What you should do — Update the blog post from "My enigmatic little" up to and including "all in on it.", putting "firecracker" in place of "spitfire".

Provided passage —

******

I have been away, and I'm truly sorry to leave those hanging that follow this journalesque blog o'mine. But as with a journal, sometimes life supersedes the written word for a time, only to fuel it so completely later. Please read on for a full explanation and catching up of what's been going down. I shan't be away again for so very long.
When I check out of lifes' motel, there will be so many shinning, glittery memories of my time here that I'll gratefully look back upon. My favorite movies and books. Enjoying all the boisterous family holidays as a kid, feeling safe, happy and loved. Sewing wild oats with wild abandon, in places I'd always dreamed of being and at long last, made it to. Looking in the mirror and feeling delighted at what I see staring back. Hours spent with the people that celebrate who I am the most, doing things unique to only us. And most glittery to date, starting a family of my own. My life has morphed and grown to allow for their respective journeys to take shape, and it's as rewarding as it is grueling at times, not that it's a news flash to say so. The past few months I've been away we've multiplied from three to four, moved to a new city, and started a new chapter.
My enigmatic little genius, my sassy spitfire with a heart of gold named Logan, who so completely changed my scope of life seven years ago (and the soul reason for the SMD), started out a painful secret of mine. I've touched on this subject a few times, but never with this degree of explanation. I didn't feel I could do it all justice, or I just wanted the forthcoming novel to do big numbers, I 'spose. But it's a necessary, timely time to let you all in on it.
No one knew concretely (a few family members suspected) of Logan until she was already here, after I gave birth to her myself, all by myself. I kept it hidden from everyone I knew. Yeah, I know, misguided teenagers in preachy after school specials do that sort of thing, not competent 23 year old aspiring actors. Secret, solo and in the passenger seat of a car isn't how women envision their first child bearing experience. Especially when they didn't want one to begin with, didn't fathom it ever happening. My distant thinking at the time was that motherhood would trample everything I'd carved out for my life up to that point. I was an island of my own independent functioning, a career oriented, self-sufficient party girl that no one really understood, but who many thought they knew well enough. Not having anyone to care about or for, besides me, myself, and I. My plan was to leave her at a fire station for someone who really wanted a kid, could truly take care of her. Then she came out and I let myself fall in love, and couldn't drop her anywhere but into my own life. Needless to say the ripples of how Logan was born touched everyone around us. Anyone regaled with the tale was/is shocked or humbled or confused (or all three) as to why I could/would do anything so "dangerous" or "difficult", or truly astonished that I had the wherewithal to see it through with no trauma or death.

******

Recorded data —

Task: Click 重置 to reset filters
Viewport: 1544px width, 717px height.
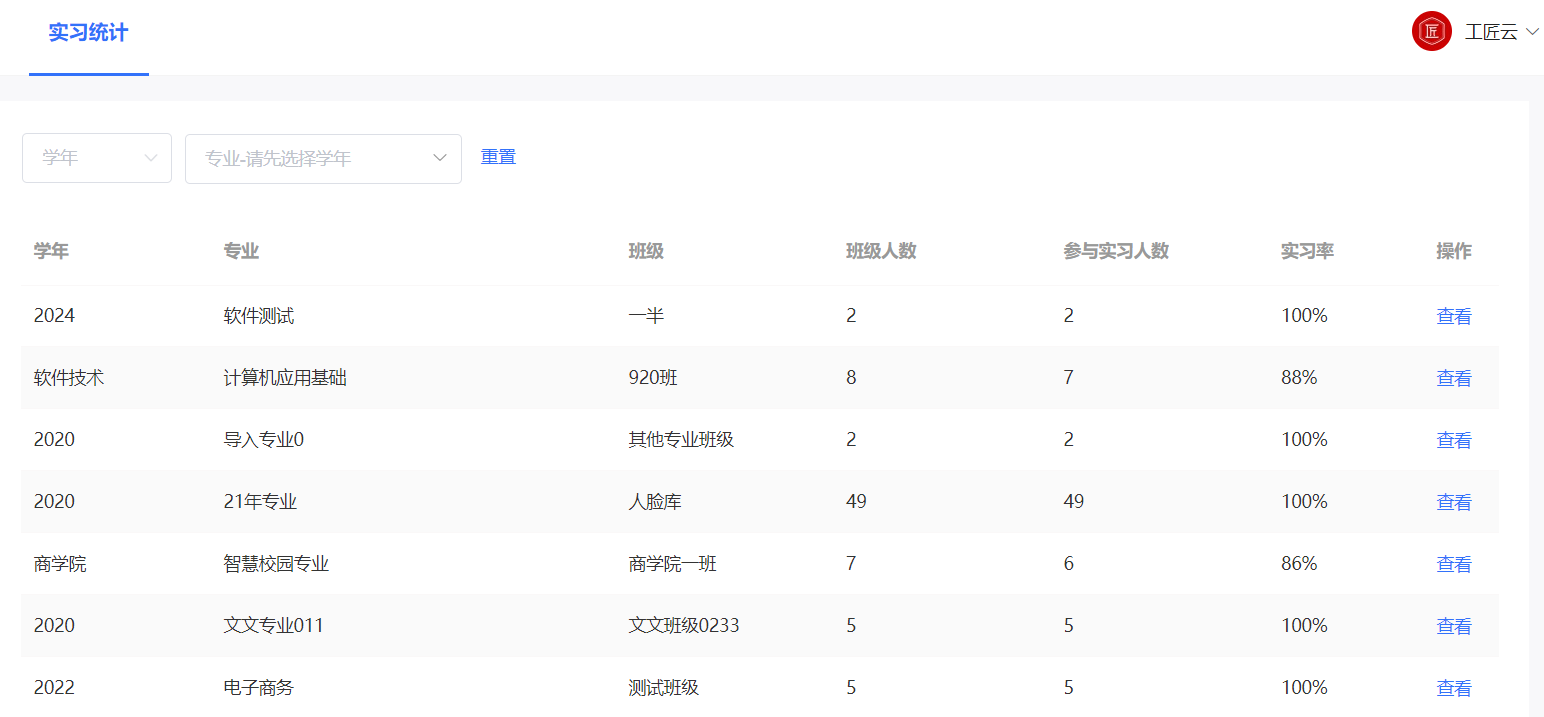Action: (498, 156)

******

Expected answer —
My enigmatic little genius, my sassy firecracker with a heart of gold named Logan, who so completely changed my scope of life seven years ago (and the soul reason for the SMD), started out a painful secret of mine. I've touched on this subject a few times, but never with this degree of explanation. I didn't feel I could do it all justice, or I just wanted the forthcoming novel to do big numbers, I 'spose. But it's a necessary, timely time to let you all in on it.